11. The Company is required to issue to Deerfield Private Design Fund, L.P. an additional 2,179 shares of Series A-2 Preferred, in lieu of interest payments, on September 30, 2012, based on a stated value of $100 per share of Series A-2 Preferred. The total number of shares of Common Stock underlying the aggregate of such shares of Series A-2 Preferred remaining to be issued in respect of such right to acquire in lieu of interest payments (without giving effect to any accretion thereof) is 726,333.

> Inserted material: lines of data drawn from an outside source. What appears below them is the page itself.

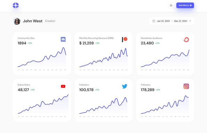Expand the date range dropdown chevron
Screen dimensions: 207x133
point(190,21)
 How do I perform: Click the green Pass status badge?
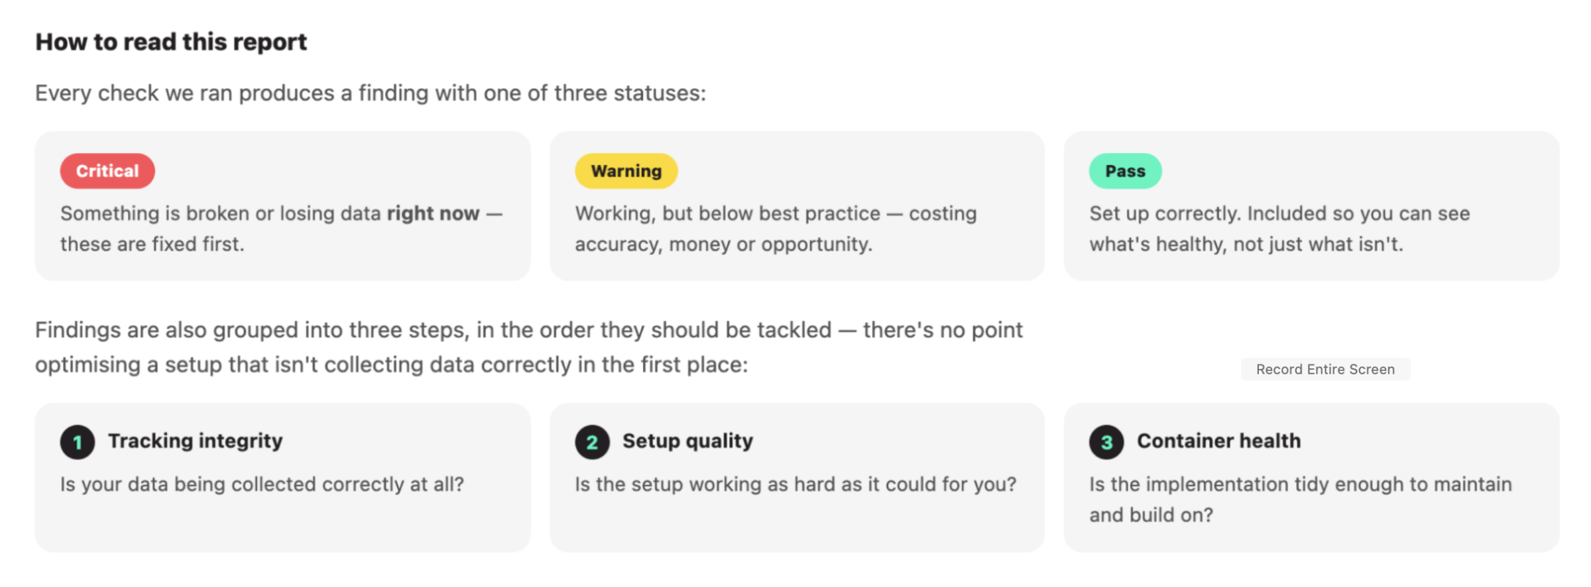(1125, 171)
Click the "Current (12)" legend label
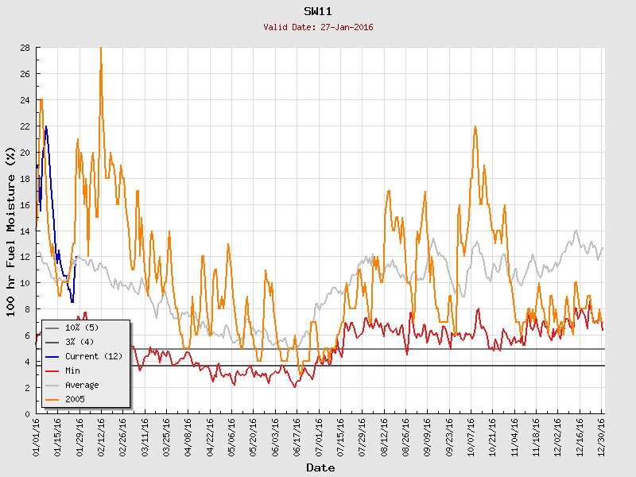The width and height of the screenshot is (636, 477). click(x=94, y=356)
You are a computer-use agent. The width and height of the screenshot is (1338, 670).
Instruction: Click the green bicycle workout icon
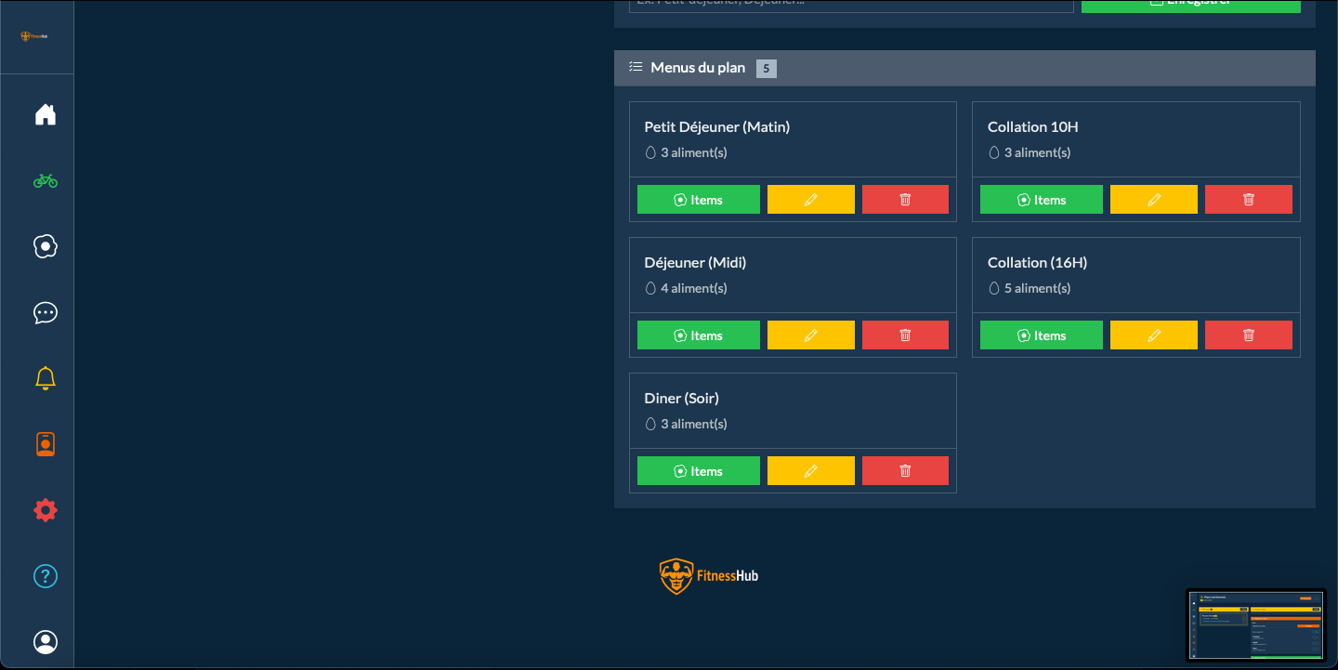point(46,181)
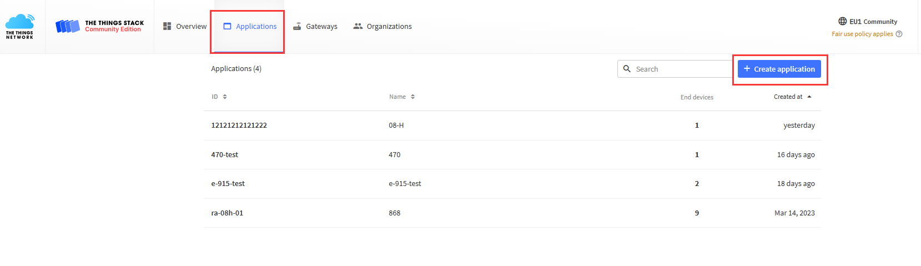Click the search magnifier icon
This screenshot has width=921, height=266.
click(x=627, y=69)
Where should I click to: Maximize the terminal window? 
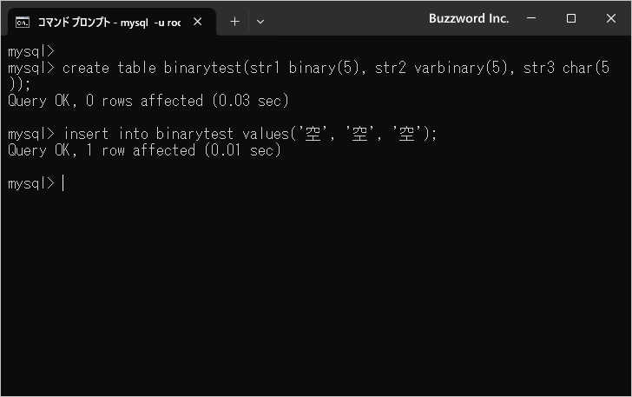571,18
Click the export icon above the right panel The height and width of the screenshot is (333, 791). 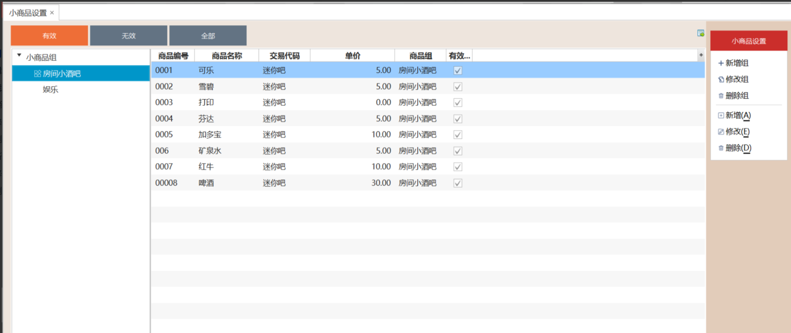click(x=700, y=33)
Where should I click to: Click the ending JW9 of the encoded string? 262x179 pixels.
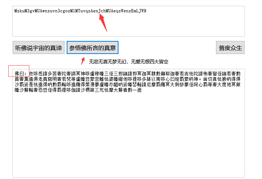pos(142,11)
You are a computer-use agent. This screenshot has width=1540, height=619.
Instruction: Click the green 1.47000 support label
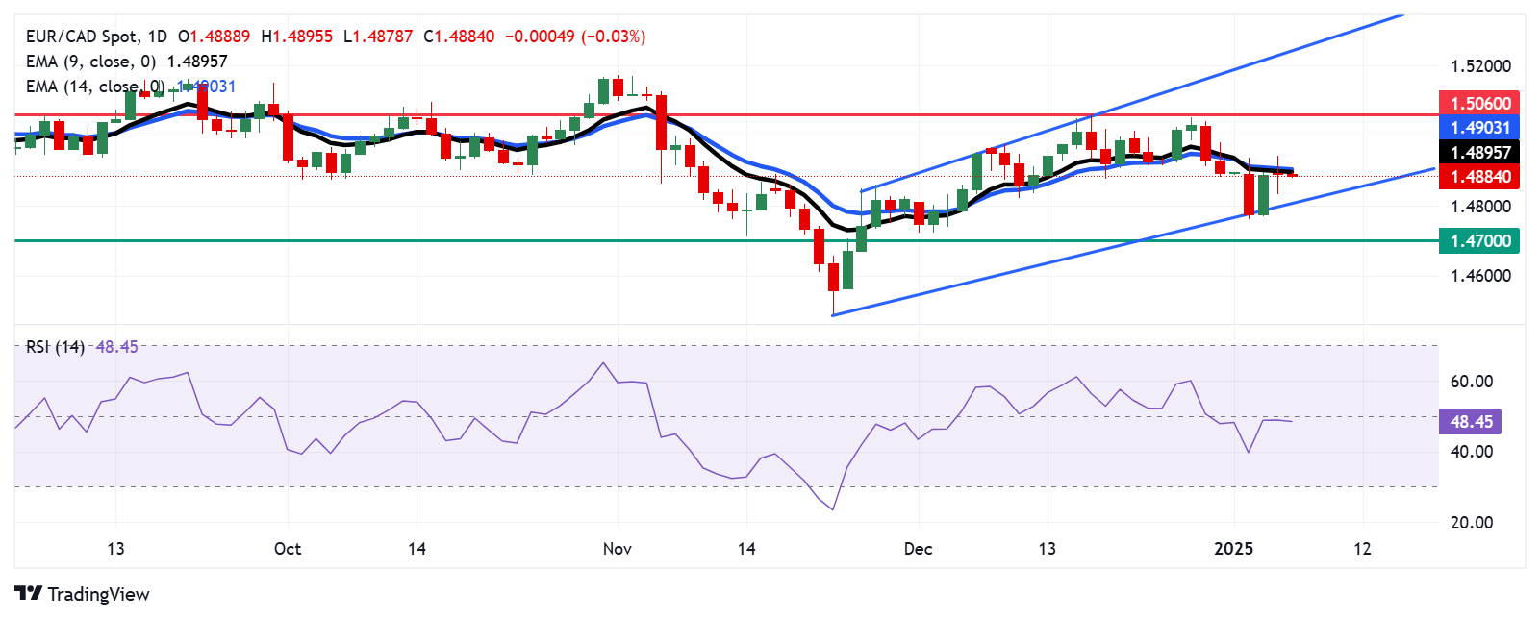click(x=1479, y=241)
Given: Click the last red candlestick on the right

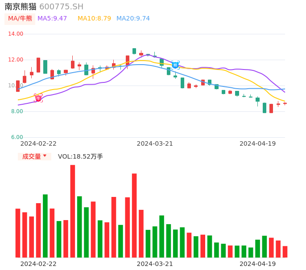Looking at the screenshot, I should [x=285, y=103].
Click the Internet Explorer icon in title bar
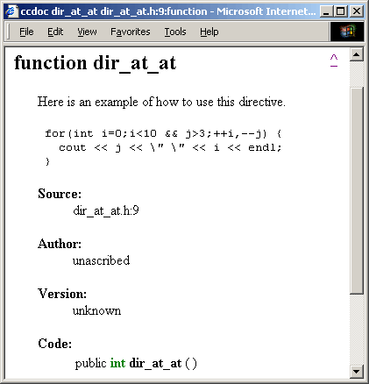This screenshot has height=384, width=369. coord(11,11)
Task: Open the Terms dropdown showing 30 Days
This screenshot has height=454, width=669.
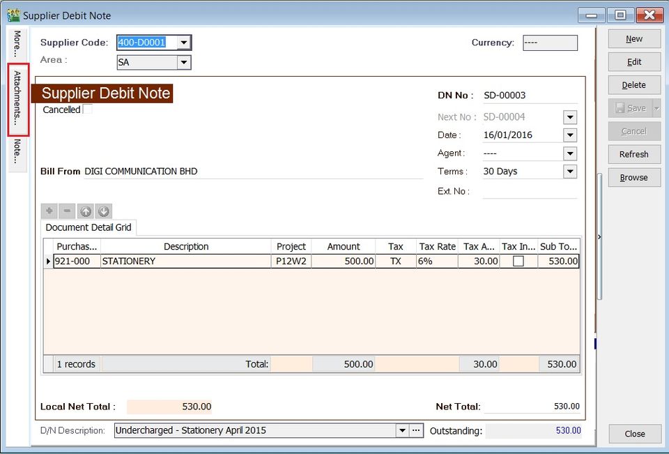Action: pos(569,171)
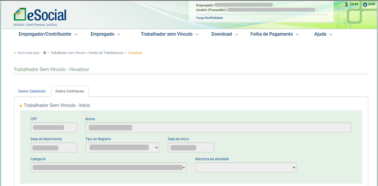The height and width of the screenshot is (186, 378).
Task: Click the Trocar Perfil/Módulo link
Action: pos(209,18)
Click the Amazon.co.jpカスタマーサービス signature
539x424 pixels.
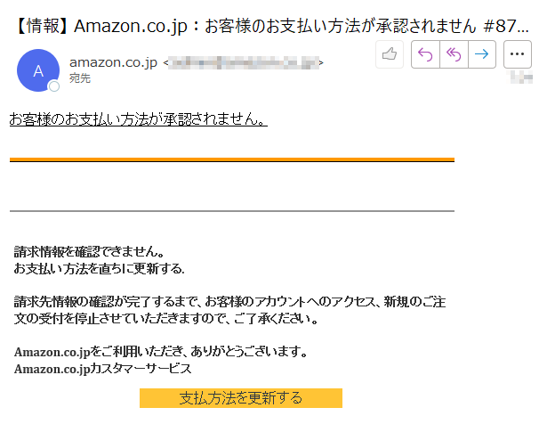click(102, 369)
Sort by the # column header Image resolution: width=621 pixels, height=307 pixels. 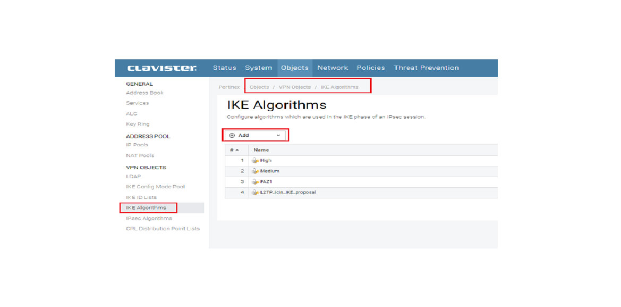click(234, 150)
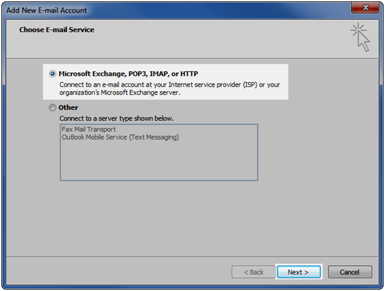
Task: Go to the Next > wizard step
Action: pos(299,272)
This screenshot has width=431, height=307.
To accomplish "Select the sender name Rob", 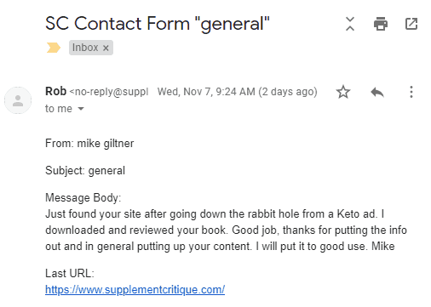I will coord(55,91).
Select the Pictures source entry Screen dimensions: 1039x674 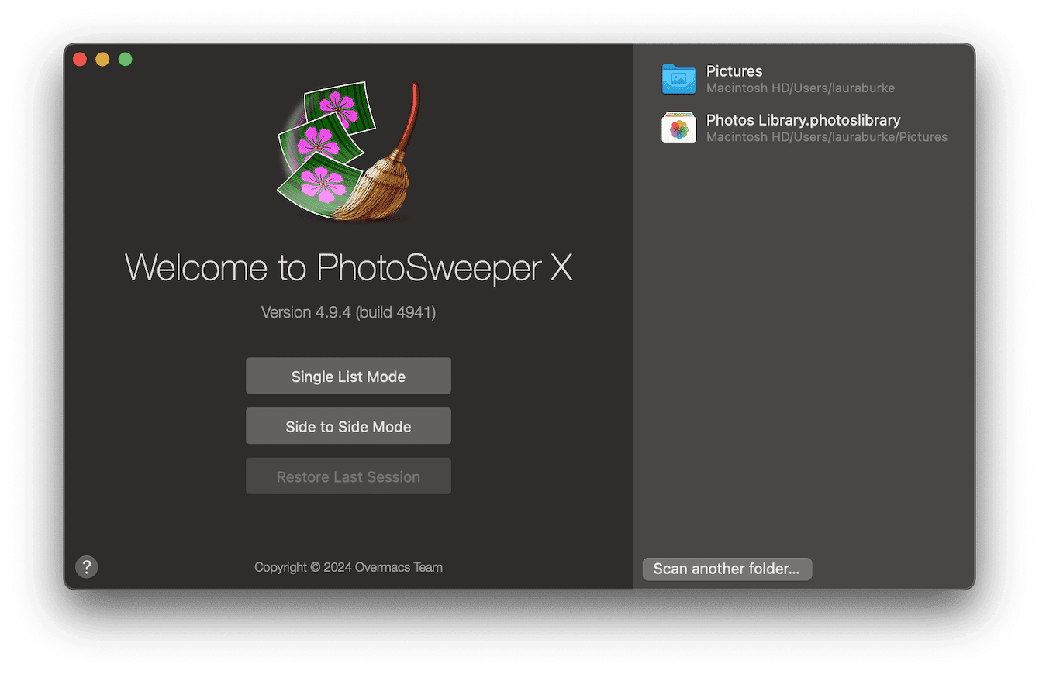point(775,79)
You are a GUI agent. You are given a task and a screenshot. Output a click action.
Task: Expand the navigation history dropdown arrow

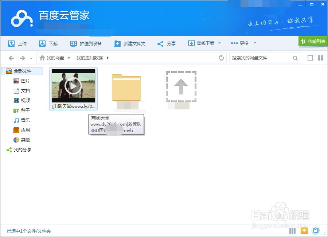31,58
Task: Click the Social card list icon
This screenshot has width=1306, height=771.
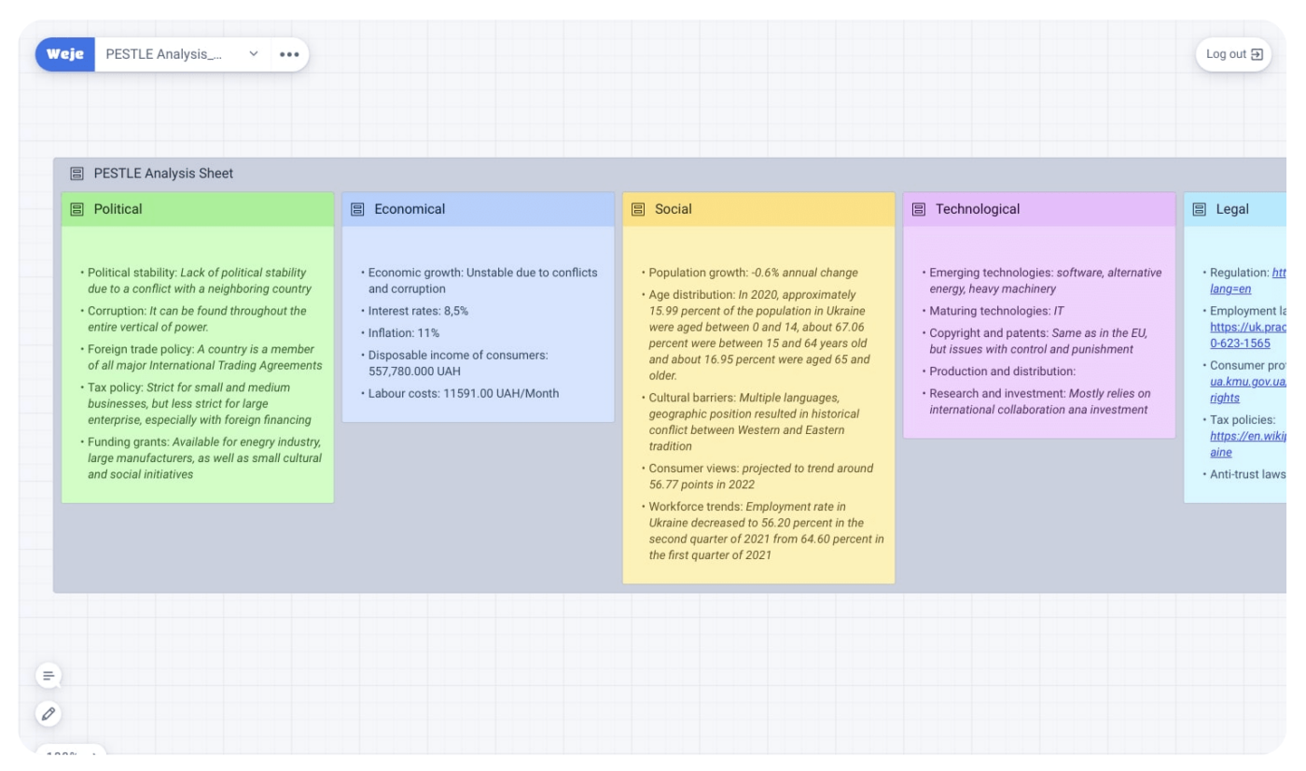Action: click(x=638, y=209)
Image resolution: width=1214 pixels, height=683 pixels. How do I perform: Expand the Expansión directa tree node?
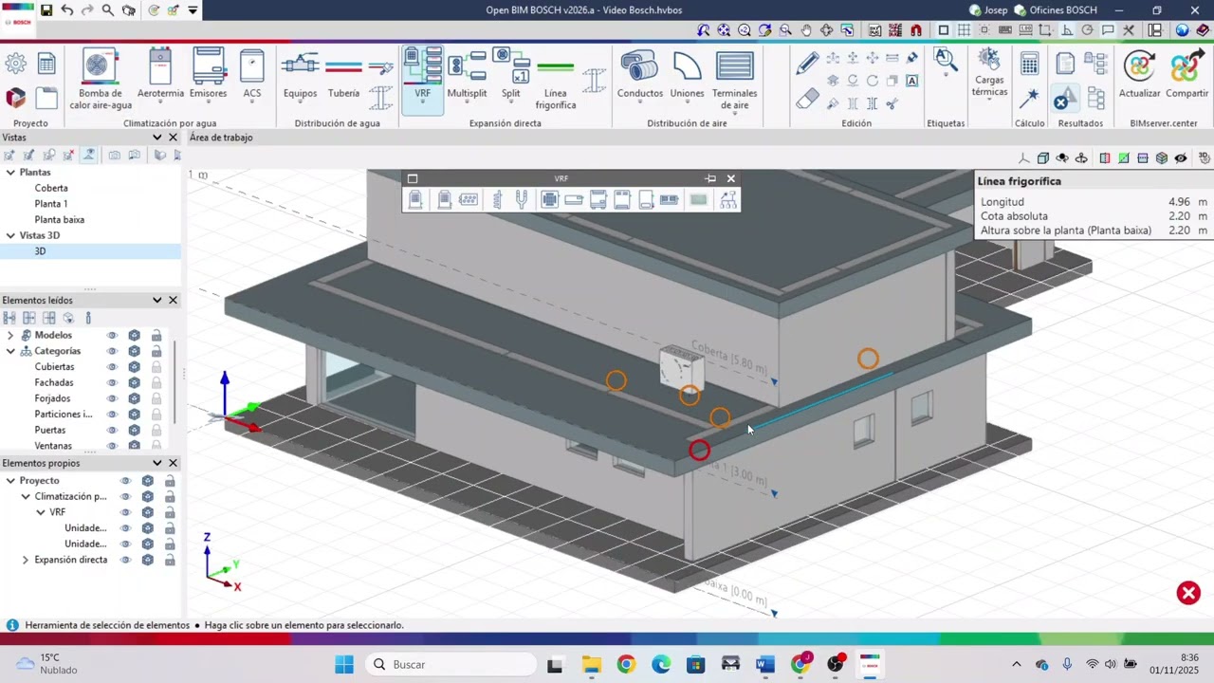(26, 560)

12. The Company is required to issue to Deerfield Private Design International, L.P. an additional 3,510 shares of Series A-2 Preferred, in lieu of interest payments, on September 30, 2012, based on a stated value of $100 per share of Series A-2 Preferred. The total number of shares of Common Stock underlying the aggregate of such shares of Series A-2 Preferred remaining to be issued in respect of such right to acquire in lieu of interest payments (without giving effect to any accretion thereof) is 1,170,000.
13. Each share of Series A-3 Convertible Preferred Stock ("Series A-3 Preferred") is convertible into such number of shares of common stock of the Company, par value $0.001 ("Common Stock"), as is equal to the accreted value of such share of Series A-3 Preferred divided by a conversion price equal to $0.35, subject to adjustment pursuant to the terms of the certificate of designation setting forth the designations, preferences, limitations and relative rights of the Series A-3 Preferred. Unless converted or redeemed pursuant to their terms, the Series A-3 Preferred do not expire.
Remarks:
David Clark, Attorney-in-Fact: Power of Attorney, which is hereby incorporated by reference to Exhibit C to a Schedule 13G with regard to AngioDynamics, Inc. filed with the Securities and Exchange Commission on August 23, 2011 by Deerfield Capital L.P.; Deerfield Partners, L.P., Deerfield Management Company, L.P.; Deerfield Special Situations Fund, L.P.; Deerfield Special Situations Fund International, Limited; Deerfield International Limited James E. Flynn.
/s/ David Clark 07/03/2012
** Signature of Reporting Person Date
Reminder: Report on a separate line for each class of securities beneficially owned directly or indirectly.
* If the form is filed by more than one reporting person, see Instruction 4 (b)(v).
** Intentional misstatements or omissions of facts constitute Federal Criminal Violations See 18 U.S.C. 1001 and 15 U.S.C. 78ff(a).